Iustus Korber, J. D. (fifty-five years of age), a lawyer.[2]

Theresa, his wife (thirty-three years of age).

Gustav Cernick, J. D. (thirty-five years of age), a lawyer, Korber’s associate.

Joseph Valenta (about sixty years of age).

Mary, a servant.

A Plainclothes Policeman.

The dining-room in Korber’s apartment. The servant is clearing the table at which Korber, buried in a newspaper, is sitting. Theresa is taking things down from a buffet. The appearance of the room indicates that the family is about to remove. Most of the pictures are on the floor and are set back against the walls. Near the hearth is a barrel, and a trunk on the left; near the window is a lady’s writing table. Atop of it are hat boxes, toilet articles and similar trifles. As the curtain rises, the servant, having placed the dishes on a tray, is taking them out into the kitchen on the right.

Theresa.—You’ll have to excuse that poor lunch, dear the moving upsets everything.

Iustus.—Oh! don’t mention it.

Theresa.—And are you not vexed?

Iustus.—Not about the luncheon; there are plenty of other things.

Theresa (going over to him). — Poor boy, you are worried.

Iustus.—Some things just do not succeed, and in others people take advantage of you.

Theresa.—But you ought not to worry any more. There’s no need of it now.

Iustus.—Easily said. Well, it will not kill me. (Pause.) Will you be through to-day with this (surveying the disarranged articles) veritable babel?

Theresa.—I hope so. Does it not give you a queer feeling to move after all these fifteen years? It is a big part of our life from which we are forcing ourselves.

Iustus.—But you insisted yourself on this moving.

Theresa.—Of course, I did. We did not have enough space here. (Going toward the window.) Across the yard is the insane asylum with its high walls and a row of tiresome windows.

Iustus. And it annoys you only now, after these fifteen years. Women! Women!

Theresa (smiling).—There you go, against women again.

Iustus.—Do I wrong you then? I was fully contented here for twelve—fifteen years, and you for the last twelve never uttered a word against the neighborhood. All at once—‘it’s gloomy here.’ All of a sudden, the ‘high walls’ and ‘tiresome windows.’ You know well that I do anything to please you, and so I moved. Had you wanted to remain here, we would have never moved away.

Theresa (seriously).—Thanks, very much, for catering to my whims.

Iustus.—You are entirely welcome. (He reads. Pause. Iustus continues to read the newspaper. Theresa is removing dishes from the buffet into the basket.) Well, all in all, are you glad to move away from here?

Theresa.—Yes, I am longing for a change.

Iustus. You know that we can still remain here if you wish it. The flat is not rented. I can stop over at the landlord’s and tell him. All you have to do is to hang up your pictures, and things will go on as in the past.

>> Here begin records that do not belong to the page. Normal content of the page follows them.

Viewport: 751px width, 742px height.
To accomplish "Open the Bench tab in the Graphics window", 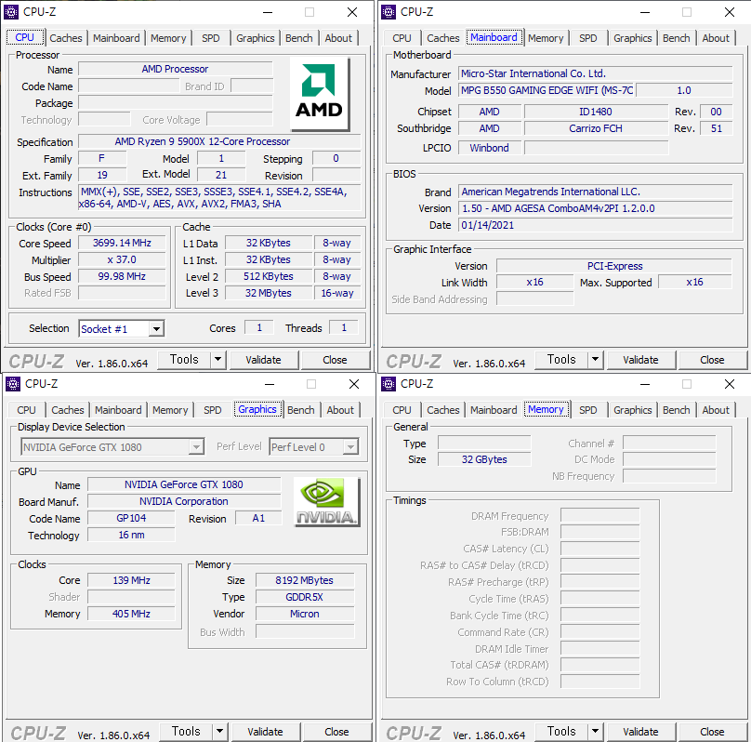I will pos(300,410).
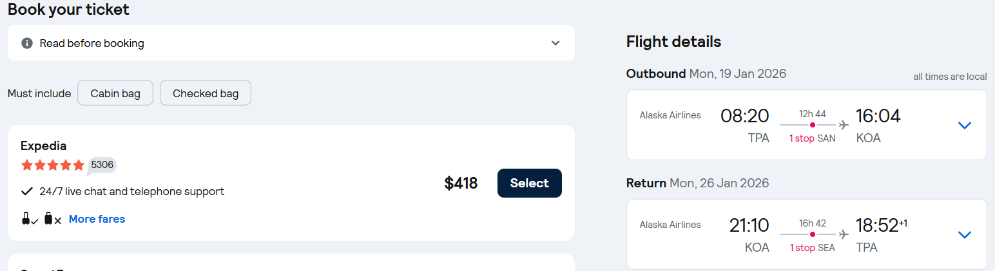Click the return stop dot for SEA

(x=813, y=234)
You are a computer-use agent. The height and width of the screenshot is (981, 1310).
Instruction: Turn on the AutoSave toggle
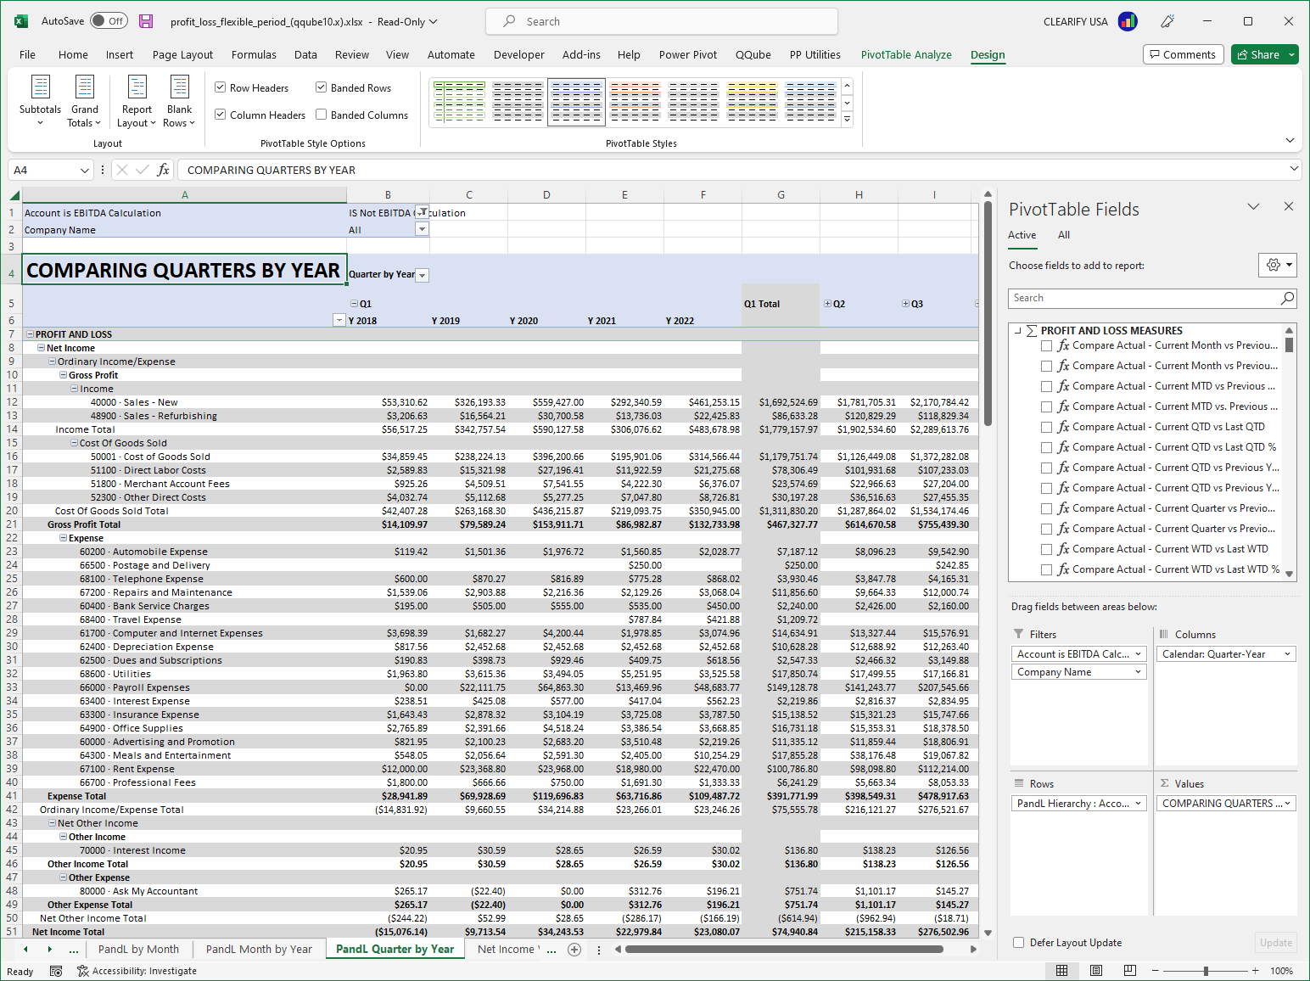pos(108,21)
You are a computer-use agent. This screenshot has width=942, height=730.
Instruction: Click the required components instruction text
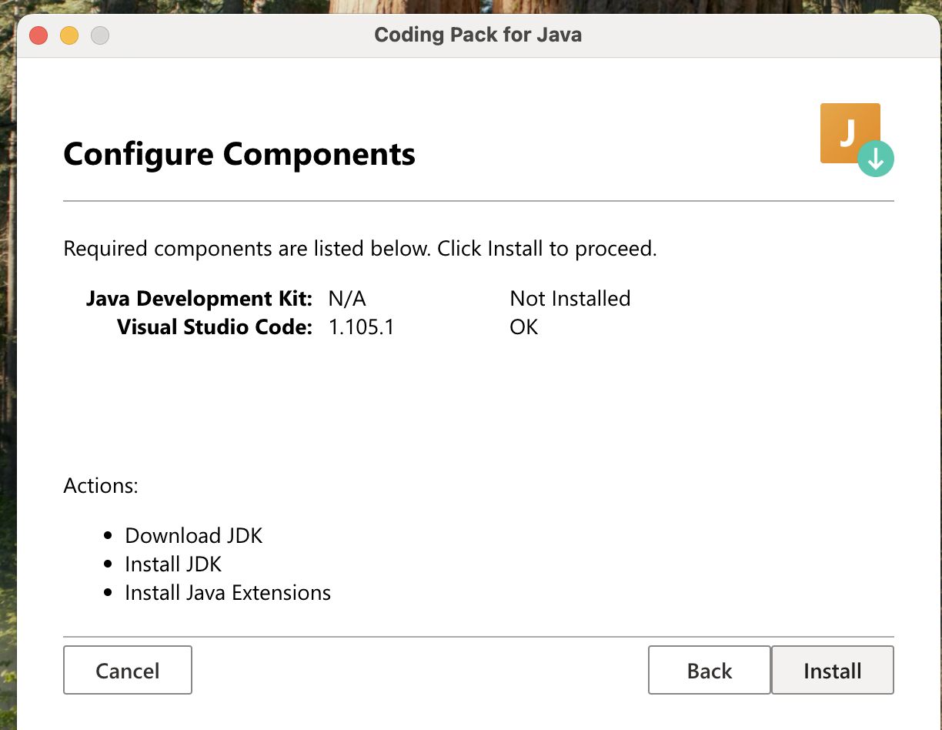coord(359,248)
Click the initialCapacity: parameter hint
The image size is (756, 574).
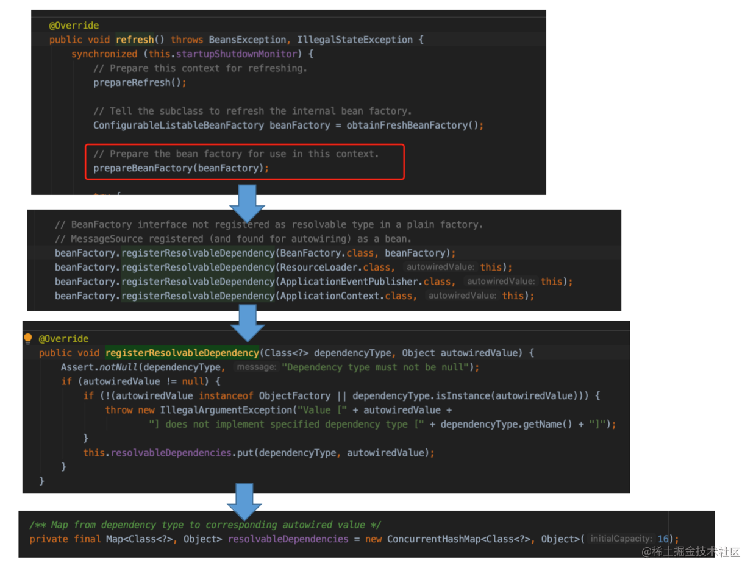620,539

Theresa (quickly).— Oh, no! no! What would the people say about us? Everybody knows now that we are moving, and besides, you’d forfeit a month’s rental in the new house.

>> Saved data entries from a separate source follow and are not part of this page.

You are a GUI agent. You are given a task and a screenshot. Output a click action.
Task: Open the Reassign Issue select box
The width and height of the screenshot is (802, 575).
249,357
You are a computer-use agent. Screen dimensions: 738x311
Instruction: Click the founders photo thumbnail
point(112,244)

Iustus.—How practical you are.

Theresa.—We’ll be through with everything before evening. Only let’s get away from here.

Iustus.—For my part! (He puts away the newspaper, rises and goes into the adjoining room. Theresa continues her work. Presently Iustus returns with hat and overcoat and goes over to the hearth and lights a cigar.) There’s another thing!

Theresa.—Yes, dear?

Iustus (taking a paper out of his pocket).—I found this on my desk this morning. D. Cernik sends me his immediate resignation.

Theresa (surprised).—Resignation?

Iustus.—Yes—stupid fellow—his style and all, is insulting.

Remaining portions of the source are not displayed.